Anche le batterie ricaricabili sono un'innovazione recente. Insomma, questa
fonte di energia apparentemente low-tech ha in realtà elementi molto
sofisticati.
Tornando
alla nostra lampada, è una soluzione elegante e a basso costo, che consente di
soddisfare le necessità energetiche di base: produce infatti una modica
quantità di energia non solo economica, ma anche durevole. L'aggettivo «modica»
è importante. Anche se il silicio costa poco, e la luce del sole è gratuita,
pannelli solari di dimensioni tali da generare le enormi quantità di energia
elettrica consumate ogni ora dai paesi ricchi avrebbero un costo proibitivo. In
sostanza, ci troviamo di fronte al paradosso di una tecnologia costosa per i
ricchi e a buon mercato per i poveri.
Molte
fra le popolazioni più povere al mondo vivono alle latitudini più soleggiate.
Per questo il fotovoltaico è così importante in Asia meridionale, nell'Africa
subsahariana e nelle aree del continente americano vicine ai tropici. In una
famiglia povera, un numero anche piccolo di volt può fare la differenza. Se si
vive ai tropici senza elettricità, il giorno finisce presto. All'illuminazione
notturna provvedono candele o lampade a cherosene, ma le candele rischiarano
appena e non durano, mentre il cherosene è costoso (consuma in media il 20 per
cento del reddito rurale in Africa) ed emette fumi tossici. Le lampade al cherosene
e le stufe economiche provocano fino a 3 milioni di morti ogni anno, per la
maggior parte donne, perché i fumi sono particolarmente pericolosi negli spazi
chiusi, cioè dove si cucina. Inoltre le case sono quasi sempre in legno o in
altri materiali naturali altamente infiammabili, quindi esposte al rischio di
incendi.
L'avvento
dei pannelli solari fotovoltaici potrebbe cambiare quasi ogni aspetto di questa
esistenza domestica. La luce gratuita permetterebbe ai bambini – e agli adulti
– di studiare la sera, migliorando la propria istruzione e pertanto il proprio
futuro. La casa diventerebbe più sicura. Pannelli più grandi potrebbero fornire
il calore per cucinare, eliminando i pericoli dei fumi e del fuoco. Ma
potrebbero anche fornire energia a frigoriferi, televisioni, computer e pompe
idriche, portando nei villaggi gran parte dei beni che oggi si vanno a cercare
in città.
Ovviamente
il nostro piccolo kit non ha tutti questi poteri, ma insieme alla luce offre
qualcosa di molto significativo. Sull'accumulatore c'è un simbolo
universalmente noto: la sagoma di un telefono cellulare. Questo strumento ha
trasformato da solo l'Africa e l'Asia rurali, avvicinando le comunità,
garantendo l'accesso all'informazione sul lavoro e sui mercati, fornendo la
base per le nuove reti bancarie informali, che funzionano splendidamente:
insomma, ha reso possibile avviare attività economiche anche in assenza di
investimenti.

- Materiale fornito:
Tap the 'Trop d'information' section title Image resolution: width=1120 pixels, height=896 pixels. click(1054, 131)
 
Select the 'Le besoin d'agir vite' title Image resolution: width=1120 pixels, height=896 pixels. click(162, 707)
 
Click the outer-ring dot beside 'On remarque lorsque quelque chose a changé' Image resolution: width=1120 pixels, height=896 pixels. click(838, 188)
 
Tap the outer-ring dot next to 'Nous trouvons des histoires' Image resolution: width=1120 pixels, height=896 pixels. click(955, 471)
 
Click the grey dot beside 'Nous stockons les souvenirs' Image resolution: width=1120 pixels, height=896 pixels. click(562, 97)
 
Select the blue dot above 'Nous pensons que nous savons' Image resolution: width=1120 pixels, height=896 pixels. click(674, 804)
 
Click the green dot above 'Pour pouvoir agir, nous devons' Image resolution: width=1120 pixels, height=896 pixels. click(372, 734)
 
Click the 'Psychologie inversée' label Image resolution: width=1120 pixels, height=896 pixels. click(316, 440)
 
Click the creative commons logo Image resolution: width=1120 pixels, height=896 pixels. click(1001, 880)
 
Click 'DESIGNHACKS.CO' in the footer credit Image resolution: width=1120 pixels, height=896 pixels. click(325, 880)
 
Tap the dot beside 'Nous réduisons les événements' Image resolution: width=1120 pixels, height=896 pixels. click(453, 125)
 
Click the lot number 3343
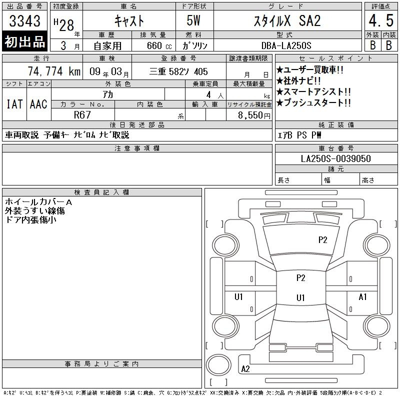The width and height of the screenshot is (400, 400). [24, 21]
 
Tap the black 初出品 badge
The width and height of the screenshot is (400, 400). [24, 42]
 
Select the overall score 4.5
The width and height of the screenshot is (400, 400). [381, 20]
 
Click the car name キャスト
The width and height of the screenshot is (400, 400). [129, 21]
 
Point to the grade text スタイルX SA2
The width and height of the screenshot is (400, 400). [287, 21]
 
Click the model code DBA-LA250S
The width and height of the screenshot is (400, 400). [286, 46]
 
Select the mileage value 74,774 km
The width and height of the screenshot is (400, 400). [54, 71]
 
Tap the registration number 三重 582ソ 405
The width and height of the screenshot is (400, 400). [178, 72]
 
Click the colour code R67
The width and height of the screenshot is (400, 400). [82, 115]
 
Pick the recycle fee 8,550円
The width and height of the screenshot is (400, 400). [254, 116]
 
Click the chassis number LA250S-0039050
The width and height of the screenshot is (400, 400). [336, 158]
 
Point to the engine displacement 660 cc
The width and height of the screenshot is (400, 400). [160, 46]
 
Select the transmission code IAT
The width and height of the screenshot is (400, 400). [14, 104]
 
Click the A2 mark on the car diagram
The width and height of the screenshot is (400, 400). [246, 368]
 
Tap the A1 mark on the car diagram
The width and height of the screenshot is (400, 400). [362, 297]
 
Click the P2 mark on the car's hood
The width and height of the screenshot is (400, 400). [322, 240]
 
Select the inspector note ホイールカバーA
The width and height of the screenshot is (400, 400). [38, 202]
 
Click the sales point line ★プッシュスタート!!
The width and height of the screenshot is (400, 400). [314, 102]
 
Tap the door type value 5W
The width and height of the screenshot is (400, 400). [194, 20]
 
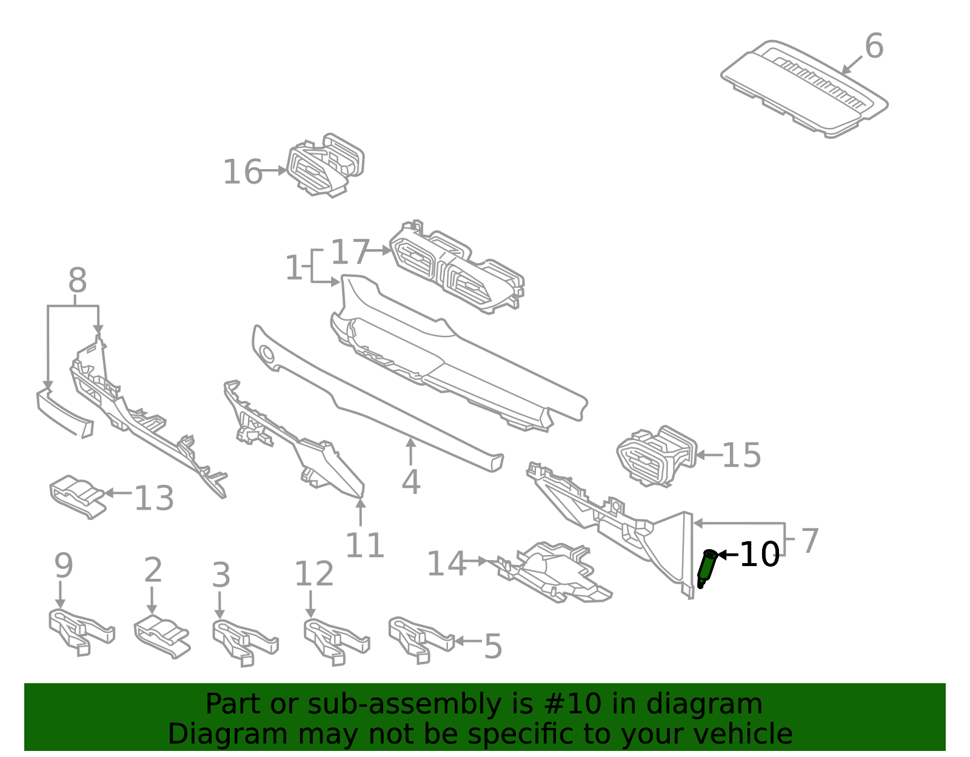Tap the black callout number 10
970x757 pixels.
click(760, 554)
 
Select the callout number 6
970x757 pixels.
click(874, 46)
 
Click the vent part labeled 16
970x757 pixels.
click(326, 165)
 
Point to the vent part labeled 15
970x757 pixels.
click(656, 455)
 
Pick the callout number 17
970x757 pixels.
click(350, 252)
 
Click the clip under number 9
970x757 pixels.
click(80, 632)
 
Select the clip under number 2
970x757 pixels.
click(161, 636)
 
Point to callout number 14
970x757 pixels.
click(446, 564)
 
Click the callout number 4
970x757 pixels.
click(411, 482)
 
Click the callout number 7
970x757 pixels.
click(810, 540)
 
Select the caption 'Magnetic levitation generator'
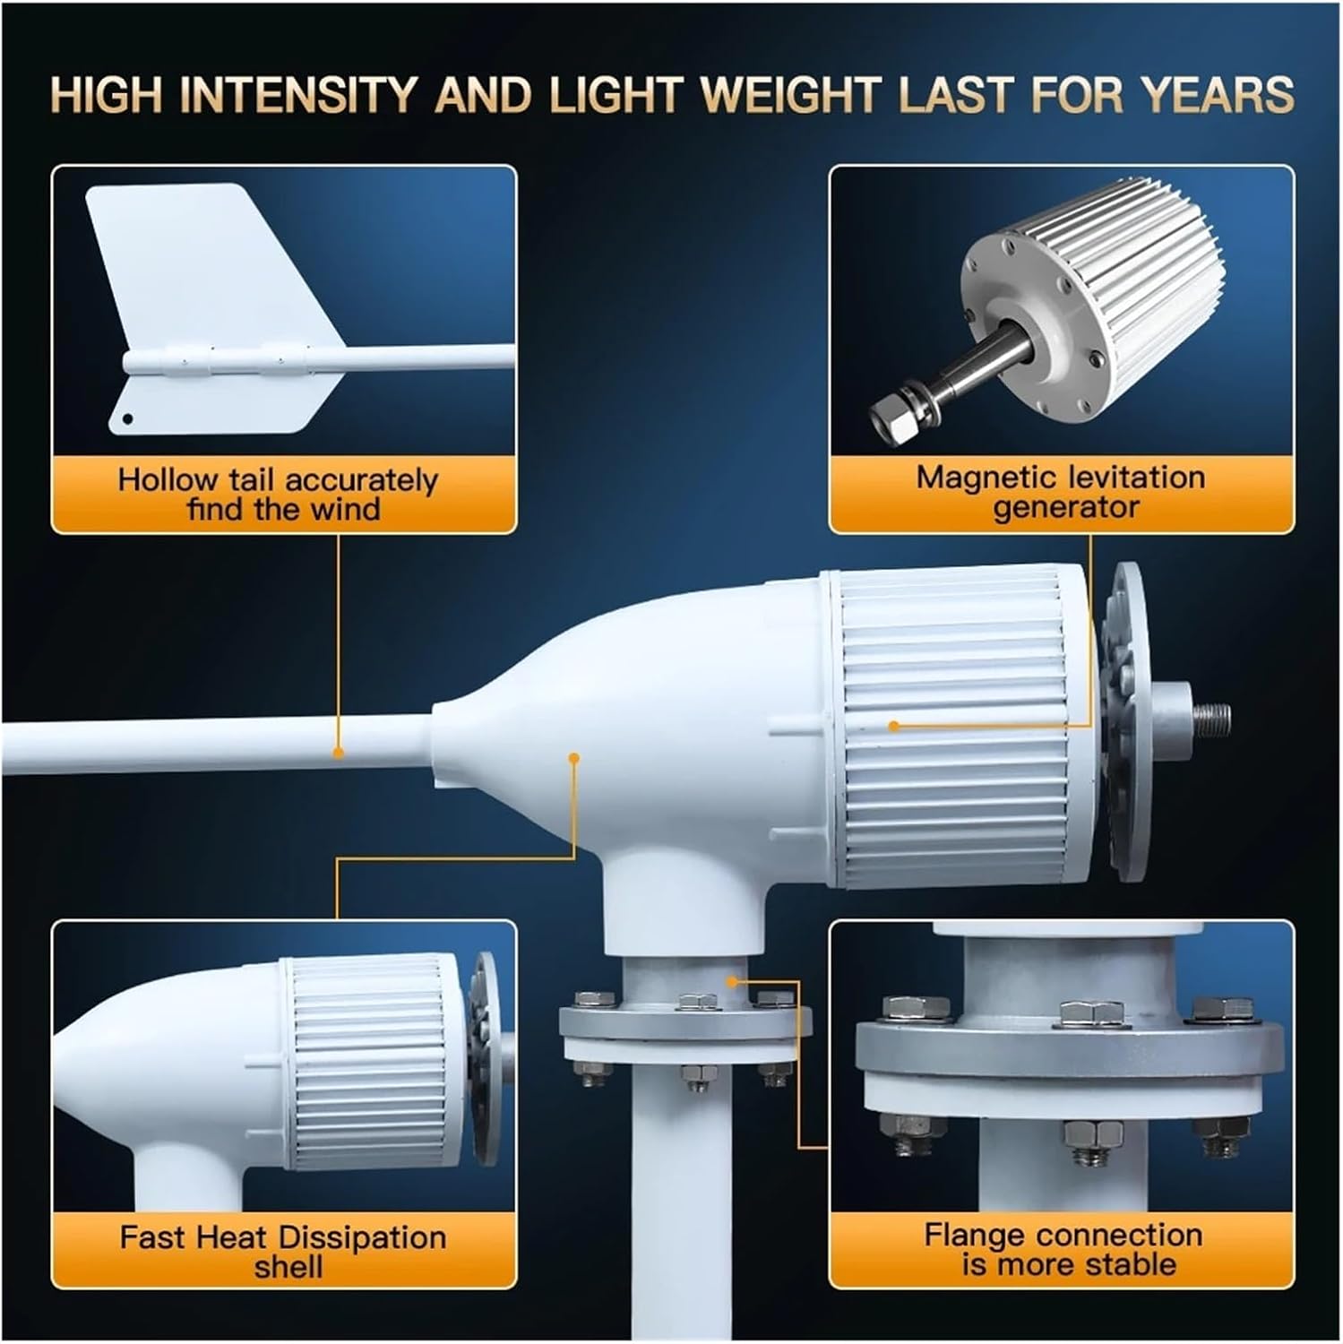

- Compito da svolgere: Scrivi il seguito del brano sui pannelli solari nei paesi poveri, cominciando subito dopo la sua ultima frase.

- Risultato ottenuto:
Da
un recente studio sui pescatori di sardine dello Stato indiano del Kerala si
intuisce che cosa comporti l'introduzione del cellulare in una comunità. Da
quando lo possiedono, i pescatori fanno un lavoro molto più sicuro (grazie al
meteo in tempo reale) e molto più redditizio: l'accesso alle informazioni sul
mercato ha aumentato i profitti, in media, dell'8 per cento. In un altro studio
sull'uso del cellulare in Asia meridionale si legge che, con la sua
introduzione, il tenore di vita di tutta una serie di soggetti – lavoratori a
giornata, contadini, prostitute, conduttori di risciò, bottegai – è
sensibilmente migliorato. I pannelli solari servono anche a questo, a rendere
il cellulare accessibile a tutti, perfino a chi vive nelle comunità rurali più
povere.
Una
tecnologia che porta tanti e tali benefici in termini di salute, sicurezza,
istruzione, comunicazione e affari ha un che di miracoloso. I pannelli solari
non richiedono infrastrutture troppo costose, e il modesto investimento
iniziale può essere coperto da una delle tante forme di microfinanziamento oggi
disponibili. Una lampada come la nostra, di fatto, si può pagare a rate in uno
o due anni con i soli risparmi del cherosene. Economica, pulita, verde: questa
tecnologia è alla portata di un numero sempre maggiore di persone, e offre
enormi opportunità alle fasce più disagiate.
Ma a
beneficiare della sua diffusione potrebbe essere anche l'ambiente: l'energia
solare è infatti una risposta alla dipendenza da combustibili fossili, fra le
cause principali del riscaldamento globale.
È
una possibilità già implicita nelle parole di colui che, più di ogni altro,
dobbiamo ringraziare – o accusare – di aver introdotto l'energia elettrica
nelle nostre vite: Thomas Edison. È una vera sorpresa scoprire che proprio
l'inventore della lampadina, e di molti altri prodotti legati all'elettricità,
sia stato un profeta dell'energia rinnovabile. Nel 1931 Edison arringava così i
suoi amici Henry Ford e Harvey Firestone: «Fosse per me, investirei tutto il
mio denaro nel sole e nell'energia solare. Che fonte di energia! Spero solo di
non dover aspettare che il petrolio e il carbone si esauriscano, prima di
riuscire a sfruttarla».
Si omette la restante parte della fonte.